**Your instructions**: Look for the word "height" in the records, and copy each line where it appears.

**Excerpted records**:

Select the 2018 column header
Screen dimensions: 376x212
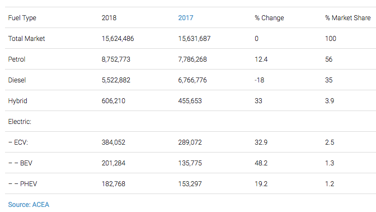pos(109,18)
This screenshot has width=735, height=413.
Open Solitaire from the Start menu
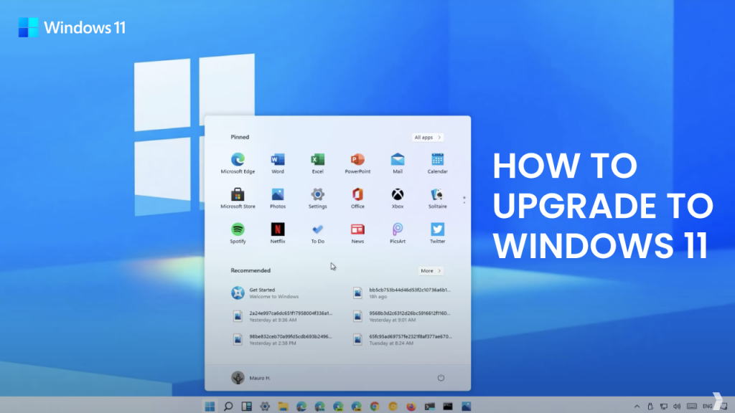click(438, 195)
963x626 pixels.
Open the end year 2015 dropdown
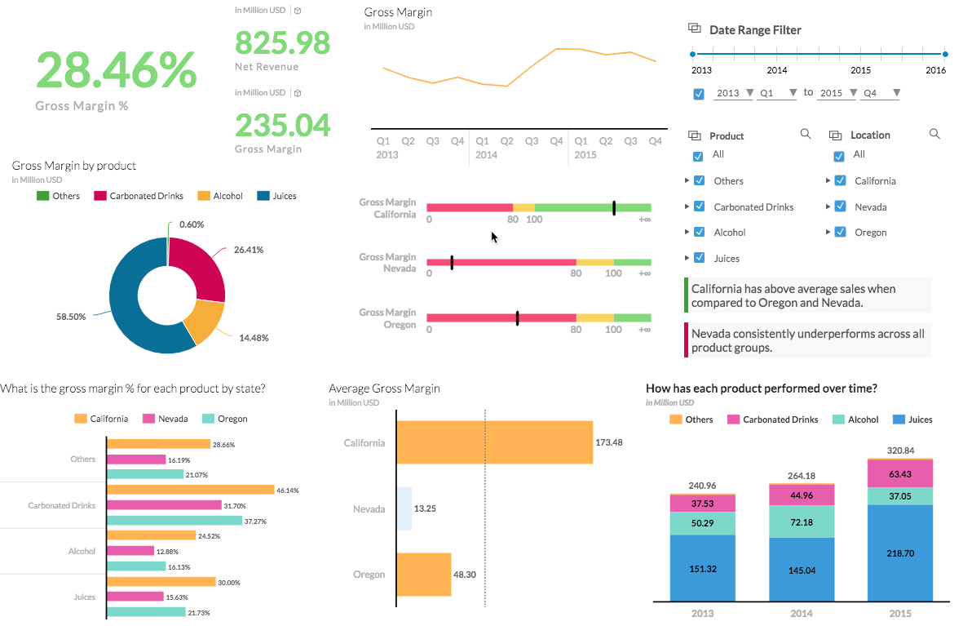click(837, 93)
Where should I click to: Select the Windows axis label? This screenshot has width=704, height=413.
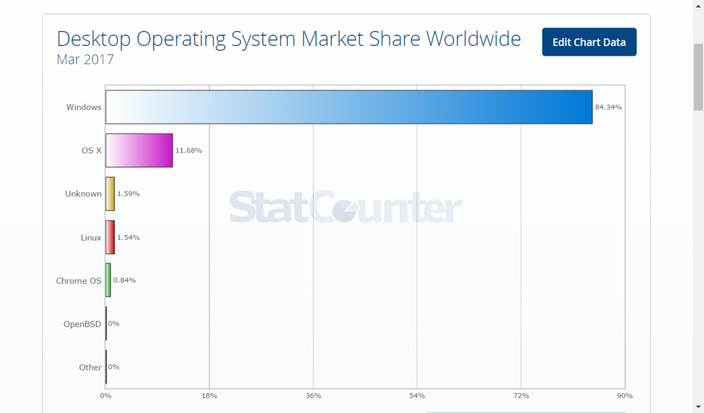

**Expected answer**:
This screenshot has width=735, height=413.
Where should I click to: Select the Windows axis label? This screenshot has width=704, height=413.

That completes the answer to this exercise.